Application Optimization:

  1. Batch processing of waybill update and order creation
  2. API Optimization:
    • Connection Pooling: HikiriCP with 500-1000 MySQL connection per pod
    • Throtting: limit low-priority API(e.g. merchant updates) to 1-2 requests/second
  3. JVM Tuning
    • Heap size: 4–8Gi (e.g., -Xmx8192m for 4 pods, -Xmx16384m for 2 pods)
    • G1 garbage collector for low-latency pauses
    • Monitor GC with Prometheus
  4. Database Optimization
    • Caching: Redis for 80-90% read queries(e.g. waybill statuses)
    • High Availability: MySQL replication with automatic failover
  5. Caching and Queuing
    • Redis
      • Cache zone availability, quotas, waybill statuses
      • Cache 80-90% of read (TTL: 5 minutes)

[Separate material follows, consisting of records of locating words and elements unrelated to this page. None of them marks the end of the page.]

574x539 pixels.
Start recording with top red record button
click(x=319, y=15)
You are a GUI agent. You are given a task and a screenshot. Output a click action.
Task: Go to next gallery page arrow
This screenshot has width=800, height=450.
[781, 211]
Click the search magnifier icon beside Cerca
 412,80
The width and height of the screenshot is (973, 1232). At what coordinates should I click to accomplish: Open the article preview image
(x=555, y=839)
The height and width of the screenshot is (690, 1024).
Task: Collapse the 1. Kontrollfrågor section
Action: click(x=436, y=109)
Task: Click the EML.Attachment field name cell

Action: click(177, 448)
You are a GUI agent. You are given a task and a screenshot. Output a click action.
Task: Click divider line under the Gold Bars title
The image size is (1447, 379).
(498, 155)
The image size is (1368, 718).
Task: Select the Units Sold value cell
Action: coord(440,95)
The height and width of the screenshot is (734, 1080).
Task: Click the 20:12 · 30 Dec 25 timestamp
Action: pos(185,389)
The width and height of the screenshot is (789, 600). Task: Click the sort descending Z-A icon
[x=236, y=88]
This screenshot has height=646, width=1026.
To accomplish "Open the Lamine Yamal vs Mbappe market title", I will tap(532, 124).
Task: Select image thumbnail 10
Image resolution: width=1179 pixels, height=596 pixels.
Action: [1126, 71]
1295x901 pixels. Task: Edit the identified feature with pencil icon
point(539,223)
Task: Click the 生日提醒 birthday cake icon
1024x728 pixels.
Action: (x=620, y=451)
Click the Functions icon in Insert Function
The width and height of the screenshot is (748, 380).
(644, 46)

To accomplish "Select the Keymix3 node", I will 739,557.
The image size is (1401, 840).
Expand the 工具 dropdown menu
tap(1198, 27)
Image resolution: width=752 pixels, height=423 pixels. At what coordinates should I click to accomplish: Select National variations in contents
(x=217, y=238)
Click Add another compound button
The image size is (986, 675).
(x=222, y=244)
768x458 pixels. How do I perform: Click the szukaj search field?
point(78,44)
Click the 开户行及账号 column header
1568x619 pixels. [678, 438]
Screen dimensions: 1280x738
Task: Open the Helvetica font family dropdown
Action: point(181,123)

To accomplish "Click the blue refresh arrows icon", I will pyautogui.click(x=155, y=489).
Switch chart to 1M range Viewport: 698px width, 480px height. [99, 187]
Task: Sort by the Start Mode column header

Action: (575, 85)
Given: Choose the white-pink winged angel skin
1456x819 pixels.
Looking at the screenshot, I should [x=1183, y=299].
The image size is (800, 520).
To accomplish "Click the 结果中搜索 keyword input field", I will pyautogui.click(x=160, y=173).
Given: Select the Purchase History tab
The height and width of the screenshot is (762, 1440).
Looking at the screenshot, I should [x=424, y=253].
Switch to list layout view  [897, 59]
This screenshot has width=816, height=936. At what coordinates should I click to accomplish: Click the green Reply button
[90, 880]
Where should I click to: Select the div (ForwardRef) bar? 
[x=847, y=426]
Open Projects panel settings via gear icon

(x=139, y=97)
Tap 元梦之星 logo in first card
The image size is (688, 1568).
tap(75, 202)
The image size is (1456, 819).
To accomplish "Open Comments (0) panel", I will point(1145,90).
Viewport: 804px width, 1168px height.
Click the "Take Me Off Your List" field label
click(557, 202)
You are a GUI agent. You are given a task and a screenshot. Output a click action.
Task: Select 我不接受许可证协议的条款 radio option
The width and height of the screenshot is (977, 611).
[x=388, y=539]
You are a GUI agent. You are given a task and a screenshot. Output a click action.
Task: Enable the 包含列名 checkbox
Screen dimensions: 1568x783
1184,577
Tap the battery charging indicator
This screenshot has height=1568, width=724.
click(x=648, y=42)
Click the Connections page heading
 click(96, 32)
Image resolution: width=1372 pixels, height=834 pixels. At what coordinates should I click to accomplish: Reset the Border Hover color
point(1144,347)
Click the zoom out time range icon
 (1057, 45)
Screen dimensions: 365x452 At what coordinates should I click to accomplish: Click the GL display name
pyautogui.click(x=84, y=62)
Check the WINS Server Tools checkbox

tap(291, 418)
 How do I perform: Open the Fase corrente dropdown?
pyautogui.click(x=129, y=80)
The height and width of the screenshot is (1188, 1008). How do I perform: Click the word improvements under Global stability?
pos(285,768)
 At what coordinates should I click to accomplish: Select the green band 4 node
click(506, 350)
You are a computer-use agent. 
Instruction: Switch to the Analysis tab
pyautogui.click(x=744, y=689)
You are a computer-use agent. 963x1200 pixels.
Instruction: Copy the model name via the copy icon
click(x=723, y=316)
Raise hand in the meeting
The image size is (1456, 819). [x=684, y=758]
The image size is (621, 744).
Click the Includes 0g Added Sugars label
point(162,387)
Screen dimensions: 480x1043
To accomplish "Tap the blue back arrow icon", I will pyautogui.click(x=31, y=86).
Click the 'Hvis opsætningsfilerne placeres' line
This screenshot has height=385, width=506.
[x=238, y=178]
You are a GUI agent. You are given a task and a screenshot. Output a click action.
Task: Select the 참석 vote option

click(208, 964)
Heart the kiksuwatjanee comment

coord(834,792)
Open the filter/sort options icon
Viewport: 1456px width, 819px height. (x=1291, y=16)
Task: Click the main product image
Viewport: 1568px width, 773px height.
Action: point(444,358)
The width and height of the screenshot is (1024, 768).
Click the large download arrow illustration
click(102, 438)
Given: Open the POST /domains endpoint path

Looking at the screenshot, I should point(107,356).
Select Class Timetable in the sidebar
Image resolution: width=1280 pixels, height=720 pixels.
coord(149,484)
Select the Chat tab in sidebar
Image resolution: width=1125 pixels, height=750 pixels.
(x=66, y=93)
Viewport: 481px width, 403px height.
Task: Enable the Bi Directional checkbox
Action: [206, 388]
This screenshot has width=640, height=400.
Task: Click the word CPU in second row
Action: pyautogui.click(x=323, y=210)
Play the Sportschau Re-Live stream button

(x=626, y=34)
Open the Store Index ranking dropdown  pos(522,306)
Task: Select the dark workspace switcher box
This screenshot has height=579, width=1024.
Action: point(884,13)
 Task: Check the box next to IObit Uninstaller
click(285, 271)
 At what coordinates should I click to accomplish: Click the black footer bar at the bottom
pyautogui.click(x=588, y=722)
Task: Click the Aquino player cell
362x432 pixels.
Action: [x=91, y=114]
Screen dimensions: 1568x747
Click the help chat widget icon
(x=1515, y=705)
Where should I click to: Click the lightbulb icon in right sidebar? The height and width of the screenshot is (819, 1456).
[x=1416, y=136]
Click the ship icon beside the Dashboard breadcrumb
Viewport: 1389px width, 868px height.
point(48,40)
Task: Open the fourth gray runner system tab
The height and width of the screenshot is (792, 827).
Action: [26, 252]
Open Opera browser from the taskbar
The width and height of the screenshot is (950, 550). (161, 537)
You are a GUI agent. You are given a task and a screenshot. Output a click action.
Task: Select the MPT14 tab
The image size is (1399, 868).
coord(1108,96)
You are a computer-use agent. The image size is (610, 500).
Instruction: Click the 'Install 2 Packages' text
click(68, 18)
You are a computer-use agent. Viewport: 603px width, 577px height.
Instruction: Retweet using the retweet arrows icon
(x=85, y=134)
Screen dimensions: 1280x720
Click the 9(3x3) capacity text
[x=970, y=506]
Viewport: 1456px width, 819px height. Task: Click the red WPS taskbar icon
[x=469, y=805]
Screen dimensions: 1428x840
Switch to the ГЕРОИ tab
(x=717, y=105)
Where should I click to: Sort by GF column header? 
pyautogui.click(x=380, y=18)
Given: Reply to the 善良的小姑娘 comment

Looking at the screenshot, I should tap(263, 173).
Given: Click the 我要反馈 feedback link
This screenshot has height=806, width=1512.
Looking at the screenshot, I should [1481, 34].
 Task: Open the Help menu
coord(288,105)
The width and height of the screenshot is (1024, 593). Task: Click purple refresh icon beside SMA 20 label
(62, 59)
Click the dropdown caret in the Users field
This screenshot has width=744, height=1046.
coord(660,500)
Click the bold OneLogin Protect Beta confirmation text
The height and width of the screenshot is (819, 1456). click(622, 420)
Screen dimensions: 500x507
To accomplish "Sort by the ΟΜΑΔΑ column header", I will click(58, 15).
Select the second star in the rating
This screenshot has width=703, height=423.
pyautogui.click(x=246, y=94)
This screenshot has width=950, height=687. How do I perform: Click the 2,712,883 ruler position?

      • Write-through caching for consistency
    • RabbitMQ
      • Async ADRA, WMS/PPS/ODS syncs
      • Persistent queues for reliability
      • Backpressure to prevent overload
  6. Monitoring and Throttling
    • Monitoring by Prometheus, Grafana
      • Metric
        • Request latency (target: smaller than 100ms P99)
        • CPU/memory usage (target: smaller than 70%)
        • Database query latency (target: smaller than 10ms)
        • RabbitMQ queue depth (target: smaller than 500 messages)
      • Alerts: Email/SMS on latency spikes, CPU saturation, or queue backlogs
    • Throttling
      • Limit low-priority APIs to 1-2requests/second
      • Prioritize waybill updates and ADRA (95% of load)